DIRECTIONS
Reproduce the lines below exactly, starting at the first line and ending at the line that contains "tap(474, 434)".

● ● ●

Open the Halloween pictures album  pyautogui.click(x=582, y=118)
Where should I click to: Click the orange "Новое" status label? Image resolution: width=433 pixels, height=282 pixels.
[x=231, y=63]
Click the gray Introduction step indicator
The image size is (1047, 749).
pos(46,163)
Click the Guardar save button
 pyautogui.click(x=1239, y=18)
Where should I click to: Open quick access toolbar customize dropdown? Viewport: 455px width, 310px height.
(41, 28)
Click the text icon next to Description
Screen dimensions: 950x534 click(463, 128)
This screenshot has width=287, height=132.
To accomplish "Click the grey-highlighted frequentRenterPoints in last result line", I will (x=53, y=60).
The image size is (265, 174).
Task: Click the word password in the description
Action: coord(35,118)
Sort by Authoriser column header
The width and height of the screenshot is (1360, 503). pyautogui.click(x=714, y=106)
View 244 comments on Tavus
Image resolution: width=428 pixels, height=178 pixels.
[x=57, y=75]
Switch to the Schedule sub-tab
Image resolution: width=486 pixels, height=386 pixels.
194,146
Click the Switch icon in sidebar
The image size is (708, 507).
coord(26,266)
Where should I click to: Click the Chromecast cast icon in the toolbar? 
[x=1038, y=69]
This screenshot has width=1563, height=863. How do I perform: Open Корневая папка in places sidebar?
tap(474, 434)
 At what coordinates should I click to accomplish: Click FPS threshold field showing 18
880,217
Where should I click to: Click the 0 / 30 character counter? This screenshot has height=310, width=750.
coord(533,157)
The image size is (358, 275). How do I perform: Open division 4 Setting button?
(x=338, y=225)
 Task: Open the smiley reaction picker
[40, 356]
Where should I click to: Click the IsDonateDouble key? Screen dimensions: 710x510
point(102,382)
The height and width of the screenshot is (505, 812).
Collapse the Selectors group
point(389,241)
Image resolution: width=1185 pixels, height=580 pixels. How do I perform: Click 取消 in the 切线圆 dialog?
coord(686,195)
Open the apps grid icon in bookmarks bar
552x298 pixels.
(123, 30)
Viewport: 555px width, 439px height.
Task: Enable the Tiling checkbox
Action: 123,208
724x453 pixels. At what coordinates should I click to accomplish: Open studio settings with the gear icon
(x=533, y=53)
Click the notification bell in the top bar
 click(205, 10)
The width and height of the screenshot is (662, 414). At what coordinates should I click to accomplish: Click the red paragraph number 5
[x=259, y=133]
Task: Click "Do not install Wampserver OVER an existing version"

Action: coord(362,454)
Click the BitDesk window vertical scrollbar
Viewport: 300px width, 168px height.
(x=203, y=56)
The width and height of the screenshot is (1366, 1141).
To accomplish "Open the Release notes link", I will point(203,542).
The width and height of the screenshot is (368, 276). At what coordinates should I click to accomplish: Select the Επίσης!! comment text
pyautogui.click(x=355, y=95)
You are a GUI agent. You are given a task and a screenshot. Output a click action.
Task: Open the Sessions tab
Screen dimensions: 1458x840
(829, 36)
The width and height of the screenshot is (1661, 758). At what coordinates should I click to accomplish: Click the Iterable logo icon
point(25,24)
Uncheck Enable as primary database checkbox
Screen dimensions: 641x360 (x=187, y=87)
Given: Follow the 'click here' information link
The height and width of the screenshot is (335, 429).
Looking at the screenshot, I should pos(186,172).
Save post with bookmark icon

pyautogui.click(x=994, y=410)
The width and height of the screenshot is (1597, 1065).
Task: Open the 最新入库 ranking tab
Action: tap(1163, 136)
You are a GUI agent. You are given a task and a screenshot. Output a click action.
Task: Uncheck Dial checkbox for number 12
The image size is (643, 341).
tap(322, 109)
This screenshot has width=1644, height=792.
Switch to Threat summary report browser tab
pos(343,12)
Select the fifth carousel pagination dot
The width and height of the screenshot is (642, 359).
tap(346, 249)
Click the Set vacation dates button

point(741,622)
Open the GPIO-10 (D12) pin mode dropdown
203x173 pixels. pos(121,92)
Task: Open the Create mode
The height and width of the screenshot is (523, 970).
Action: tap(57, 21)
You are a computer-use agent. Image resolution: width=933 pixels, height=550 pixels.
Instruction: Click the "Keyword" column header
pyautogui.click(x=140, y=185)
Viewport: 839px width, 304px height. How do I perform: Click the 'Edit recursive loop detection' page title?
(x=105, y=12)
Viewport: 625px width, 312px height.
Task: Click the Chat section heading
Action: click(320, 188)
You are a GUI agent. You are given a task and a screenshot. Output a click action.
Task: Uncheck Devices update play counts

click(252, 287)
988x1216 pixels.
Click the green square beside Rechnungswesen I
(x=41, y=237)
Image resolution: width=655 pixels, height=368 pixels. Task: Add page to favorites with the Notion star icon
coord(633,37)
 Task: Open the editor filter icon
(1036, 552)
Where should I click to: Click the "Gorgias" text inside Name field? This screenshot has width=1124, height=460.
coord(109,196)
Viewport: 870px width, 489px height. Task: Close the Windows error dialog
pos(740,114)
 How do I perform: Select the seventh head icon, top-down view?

● ● ●

SOLUTION TO THIS TASK
Open the Halloween pictures album  pyautogui.click(x=582, y=118)
Where should I click to: Click the orange "Новое" status label? Image resolution: width=433 pixels, height=282 pixels.
[x=231, y=63]
Click the gray Introduction step indicator
The image size is (1047, 749).
pos(46,163)
Click the Guardar save button
 pyautogui.click(x=1239, y=18)
Where should I click to: Open quick access toolbar customize dropdown? Viewport: 455px width, 310px height.
(41, 28)
Click the text icon next to Description
Screen dimensions: 950x534 click(463, 128)
This screenshot has width=287, height=132.
To accomplish "Click the grey-highlighted frequentRenterPoints in last result line", I will (x=53, y=60).
The image size is (265, 174).
Task: Click the word password in the description
Action: coord(35,118)
Sort by Authoriser column header
The width and height of the screenshot is (1360, 503). pyautogui.click(x=714, y=106)
View 244 comments on Tavus
Image resolution: width=428 pixels, height=178 pixels.
[x=57, y=75]
Switch to the Schedule sub-tab
Image resolution: width=486 pixels, height=386 pixels.
194,146
Click the Switch icon in sidebar
The image size is (708, 507).
coord(26,266)
Where should I click to: Click the Chromecast cast icon in the toolbar? 
[x=1038, y=69]
This screenshot has width=1563, height=863. How do I perform: Open Корневая папка in places sidebar?
tap(474, 434)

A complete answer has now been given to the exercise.